Le tipologie di vino bianco – il più conosciuto è il Bianco Vergine – sono caratterizzate da vitigni autoctoni DOC, come Trebbiano toscano, Malvasia bianca lunga e Grechetto, ai quali si sono aggiunti nel tempo Chardonnay, Pinot bianco e Pinot grigio. Il Valdichiana Toscana DOC bianco si abbina con pesce al forno o alla griglia, antipasti di pesce e primi piatti di pesce. Le varietà citate servono anche per lo spumante e il vino frizzante, e se sono raccolte a piena maturità per essere messe ad appassire alcuni mesi, diventato fondamentali per la produzione di Vin Santo. Le tipologie di rosso e rosato hanno il Sangiovese come vitigno base, a cui vengono abbinate varietà a uva nera autoctone, come il Canaiolo nero, o internazionali. Il Valdichiana Toscana DOC rosso, dal colore rubino intenso, sta bene con primi piatti a base di carne, carne arrosto o alla griglia e formaggi di media stagionatura, mentre il rosato è perfetto per antipasti e carni bianche. La storia del vino in Val di Chiana ci porta indietro all’epoca etrusca, quando nelle colline della zona l’antico popolo coltivava con sapienza la vite.
Nel I secolo d.C., Plinio il Vecchio, descrive la qualità del vino rosso Talpone e del vino bianco Ethesiaca. L’importanza della vite in questo territorio nel medioevo si desume dalle numerose disposizioni a protezione delle vigne contenute nello Statuto del Comune di Arezzo del 1327, le quali proibiscono la caccia all’interno dei vigneti e impongono di tenere i cani legati durante la maturazione delle uve.
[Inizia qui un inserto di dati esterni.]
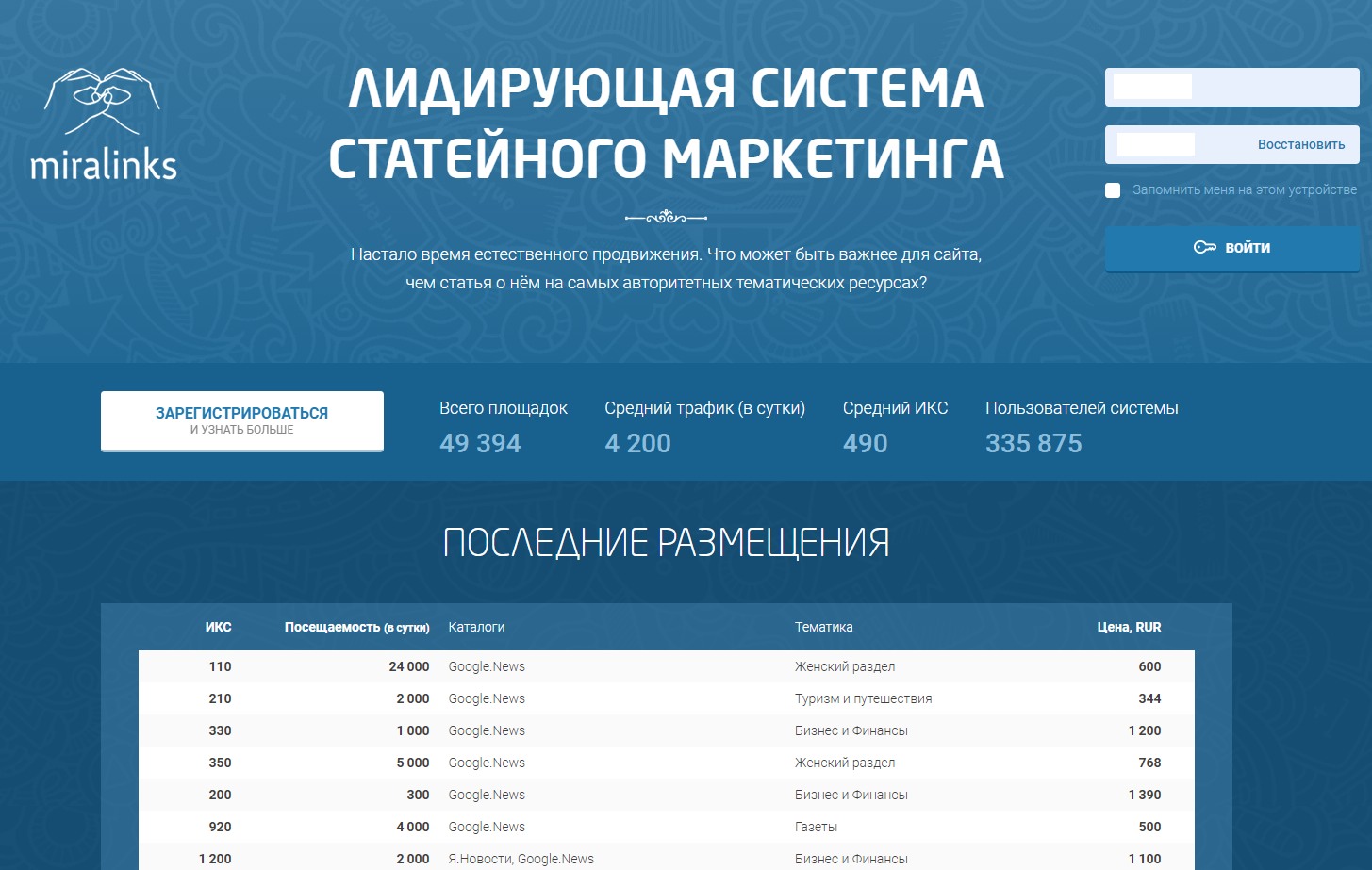Click the login username input field
This screenshot has width=1372, height=870.
(x=1231, y=88)
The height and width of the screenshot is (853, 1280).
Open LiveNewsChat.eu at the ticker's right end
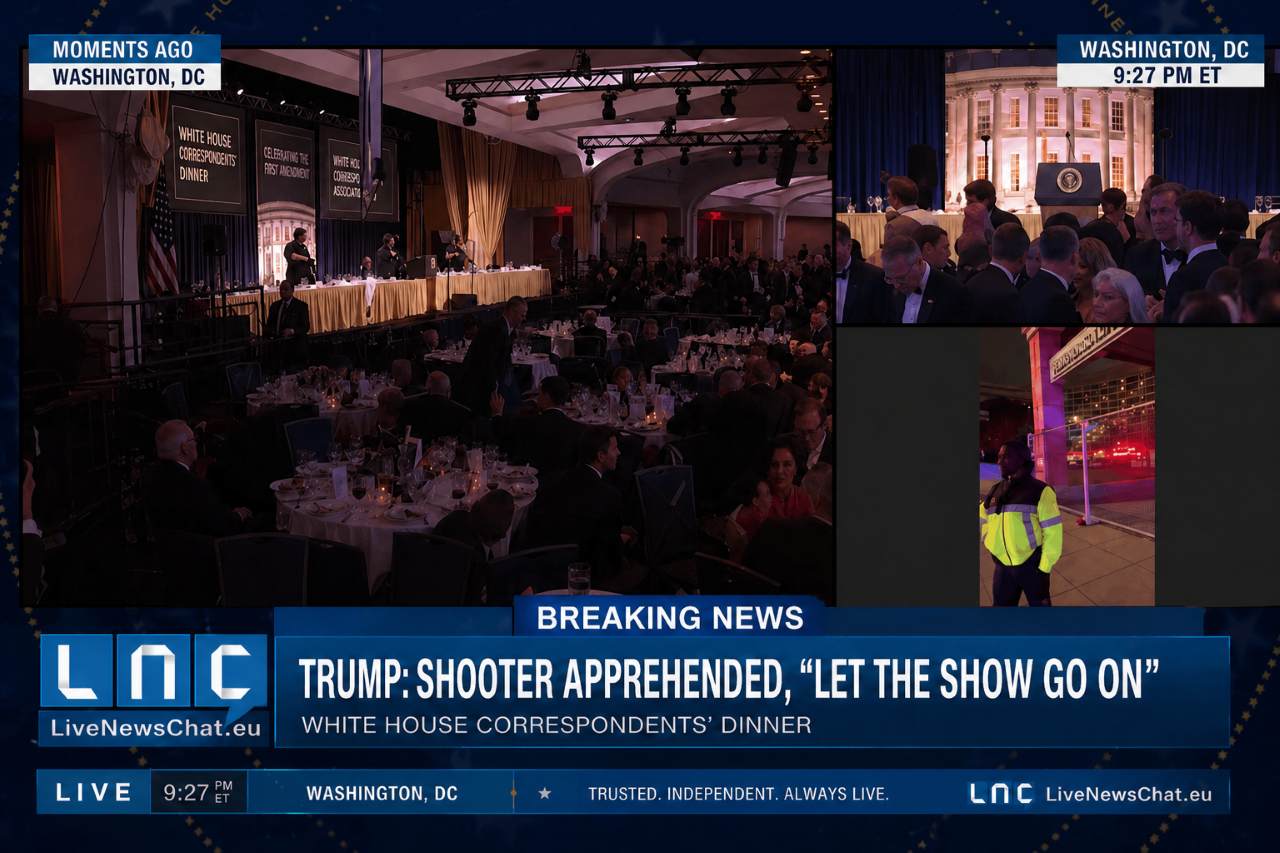click(x=1128, y=794)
Nel primo Quattrocento i vini locali vengono citati come pregevoli dal novellista lucchese Giovanni Sercambi. Nel Cinquecento è Sante Lancerio, bottigliere del Papa Paolo III Farnese, che descrive il bianco della Val di Chiana particolarmente amato dal pontefice. Nel Seicento è la volta del medico, scienziato e letterato aretino Francesco Redi, che nel suo “Bacco in Toscana” celebra i vini della regione e dedica ampio spazio a quelli locali.
Ai primi del Novecento vengono definite le caratteristiche organolettiche del Bianco Vergine, il principe dei vini bianchi chianini, dal tipico colore paglierino con riflessi verdognoli e il sapore asciutto, con lieve retrogusto di mandorla amara. Oggi i prodotti sono tutelati dal Consorzio Vini Valdichiana Toscana.